Una cosa che però voglio aggiungere è una certa somiglianza di Capone con un personaggio a noi ben noto. Non certo un assassino come Capone (si spera) ma… una certa somiglianza fisica… la faccenda delle holding e dell’evasione fiscale… l’impero economico… le amicizie politiche e gli obiettivi politici…


E chiudo qui, perché la politica mi interessa ben poco, e perché la cosa non mi spaventa. Per nulla. Ma riguardando il film, la somiglianza mi ha fatto sorridere.

17 Thoughts on “

  1. utente anonimo on 5 febbraio 2004 at 18:20 said:

    magari fossi io Capone.

  2. E soprattutto nessuno si azzardi a dire che i virtuosismi di De Palma sono fini a se stessi, perché m’incazzo!!!!

  3. (kekkoz, l’hai visto Femme Fatale? Ah, che capolavoro!!!) ;)

  4. utente anonimo on 6 febbraio 2004 at 13:32 said:

    Cooper quelli fini a se stessi appartengono a tarantino!

  5. bravo cooper – e confermo, femme fatale è un capolavoro – e chi è l’anonimo che spara cazzate su quentin?

  6. i virtuosismi di De Palma sono fini a se stessi…scherzo, scherzo. Non so per quale motivo, ma ho sempre fatto fatica a riconoscere un film di Brian de Palma da uno di Michel Cimino,mi confondo sempre…

  7. Se permettete, sui virtuosismi fini a se stessi di Tarantino rimando al mio post su Kill Bill vol. 1. – http://cooper.ilcannocchiale.it/?id_blogdoc=67843

  8. letto. concordo

  9. Beh, per odiare De Palma bisogna odiare il cinema. I suoi piano-sequenza e molte scene d’azione dei suoi film sono da manuale del cinema.

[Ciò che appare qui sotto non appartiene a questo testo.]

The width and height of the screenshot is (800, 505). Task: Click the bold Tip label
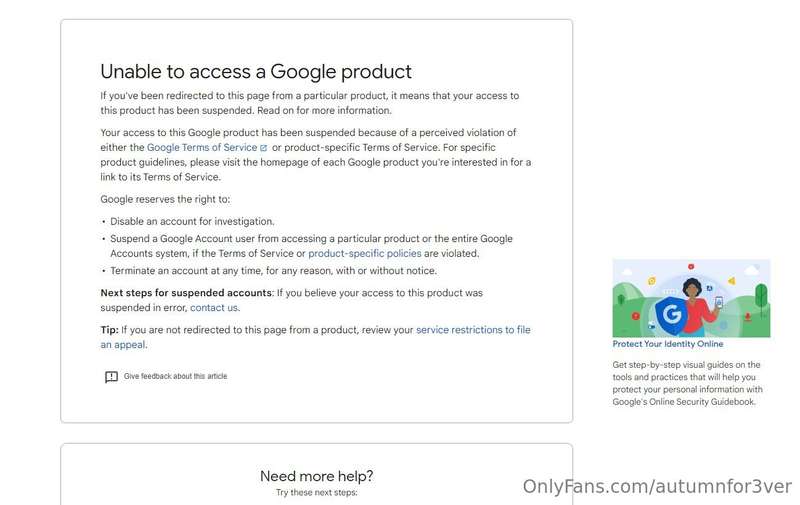[x=109, y=330]
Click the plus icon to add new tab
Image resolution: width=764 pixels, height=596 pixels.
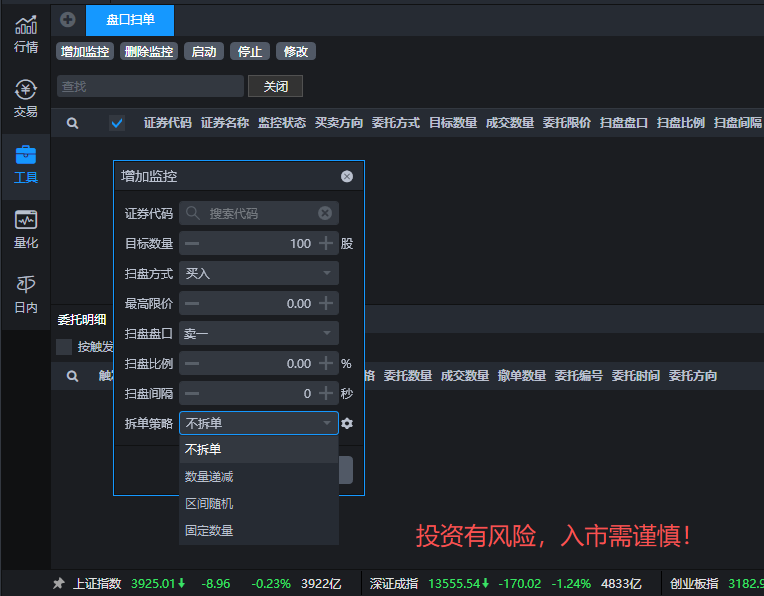click(68, 19)
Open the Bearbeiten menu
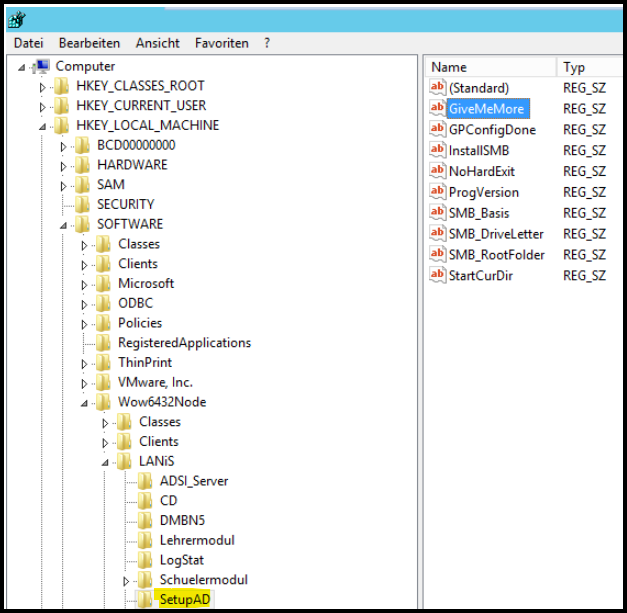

Io comunque sono troppo di parte…

  10. sì, ma carlito, ci sono alcune persone che purtroppo non la pensano come noi. come il Mereghetti (“se guardi da vicino vedi che non ci mette il cuore”), per esempio. e il Morandini (“femme fatale è un soft-core per chi si vergogna di vedere un vero soft-core”). e l’industria americana lo odia (F.F. l’hanno prodotto i francesi…) – che mondo…

  11. de palma, che bluff…

  12. cosa devono sentire le mie povere orecchie…

  13. Se non erro Mereghetti non stronca affatto Femme Fatale. Per Morandini è semplicemente demenza senile.

  14. CHIACCHERE,SOLO CHIACCHERE.SEI SOLO CHIACCHERE E DISTINTIVO!CHIACCHERE E DISTINTIVO!

  15. you’re just talk and badge!!! ahah! comunque cooper, mereghetti non stronca femme fatale, ma stronca metà della filmografia di de palma

  16. Io i film di De Palma non gli ho visti tutti però, non sempre ha fatto dei grandi film, Doppia personalità ad esempio non mi è mai piaciuto tanto, come anche Vittime di guerra, invece Il falò delle vanità era proprio brutto. Anch’io sono uno di quelli che legge le recensioni sul Morandini e mi chiedo: ma il film l’hanno visto questi? un esempio? andate a leggervi come liquidano La cosa di Carpenter…

  17. Sappiamo che sei un fan sfegatato di Carpenter!